Sara Lall and Ishmail Haffejee with a photograph of their brother, Hoosen, who died while in police detention in 1977. Justice Minister Ronald Lamola has asked the judge presidents of the Gauteng and KZN divisions to reopen the inquests into the deaths of Haffajee and Neil Aggett. File photo: Bongani Mbatha/African News Agency (ANA)

CAPE TOWN - Justice Minister Ronald Lamola has asked the judge presidents of the Gauteng and KwaZulu-Natal divisions to reopen the inquests into the deaths of anti-apartheid activists Neil Aggett and Hoosen Haffejee, his office said on Friday.

"The minister’s decision is in terms of Section 17 A of the Inquest Act No 58 of 1959 and follows an application by the National Prosecuting Authority (NPA) for the reopening of an inquest," it said.

The ministry recalled that it had authorised the NPA's request in April, under then justice minister Michael Masutha, and said it wished to stress that the authorisation remained in place.
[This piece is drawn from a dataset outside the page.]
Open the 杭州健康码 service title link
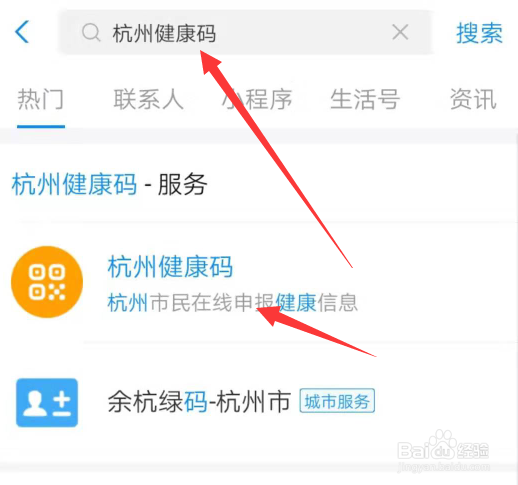The height and width of the screenshot is (485, 518). pos(170,266)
Lamola said his administration was committed to ensuring that the justice system dealt expeditiously with cases that came before the Truth and Reconciliation Commission, set up to probe apartheid era rights abuses.

“It is of paramount importance to society that justice is not seen as a mythical concept, but it must be seen to be done. 

"Conceivably this principle becomes more pronounced where the families of Apartheid-era victims are concerned. As the ministry we will be looking into TRC cases that fall under this category, to ensure that justice fully manifests itself.”

Aggett, a doctor and trade unionist, and Haffejee, a dentist, both died in detention. Aggett was 28. The Apartheid authorities concluded that no one was to blame for his death in a Johannesburg cell after he was arrested by security police.

Haffejee was found hanging from cell bars in August 1977 while he was in detention in Durban. The original inquest found that his death was a suicide.